Hibs had a flicker of hope, which flared when Stewart Murdoch toppled Danny Handling for a clear penalty kick. Up stepped Leigh Griffiths, master of the dead ball, only to see his indecisive attempt blocked by Michael McGovern, who also foiled the rebound shot.

Griffiths, though, was not disarmed as he demonstrated when he pounced on a Harris cross to flick home Hibs’ second. With Eoin Doyle alongside him - as he should have been earlier - Griffiths freed his striking partner with a chested assist which set the Irishman scampering the length of the Falkirk half to ram home the equaliser.

Extra time was hardly less extraordinary. McGovern blocked from Griffiths within 50 seconds and the Hibs forward was judged offside by the merest fraction when he had the ball in the net just before half-time.

Destiny continued to call him insistently, though, and he responded to its dictate with five minutes of stoppage time left to play when a Darren Dods clearance dropped towards him beyond the edge of the box.

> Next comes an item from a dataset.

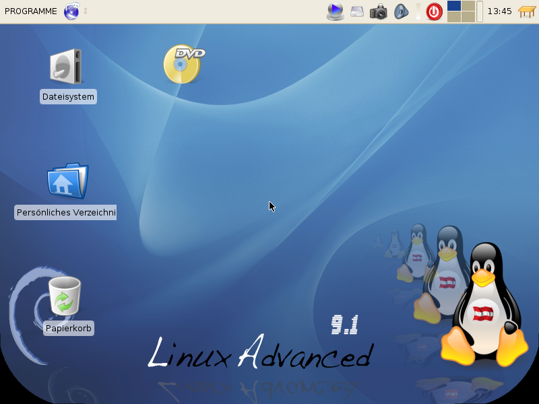Open the volume speaker control
Screen dimensions: 539x404
pos(401,11)
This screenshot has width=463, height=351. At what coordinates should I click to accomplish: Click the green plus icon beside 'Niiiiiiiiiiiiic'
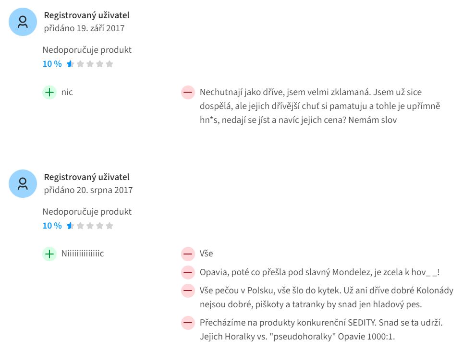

His response was a shot which lanced into the net and through the hearts of Falkirk’s gallant players and their disbelieving support.

Griffiths hails Fenlon

Hibernian hero Leigh Griffiths insisted it was the harsh half-time words of boss Pat Fenlon which kept the Edinburgh side's William Hill Scottish Cup hopes alive after Falkirk raced to a three-goal lead at Hampden.

He said: "We were shocking in the first half but in the second, we managed to pick ourselves up and get the early goal before thankfully winning it in the end.

"When we came in at half-time the manager went through us and gave us a rollicking. He asked us how much did we want it? Did we want to keep our season alive?

"The manager gave us some strong words at half-time. But it wasn't just him who was voicing their opinions. James McPake and Kevin Thomson had their say too.

"That gave us the kick up the backside that we needed and we went out and showed how much we wanted to win the cup."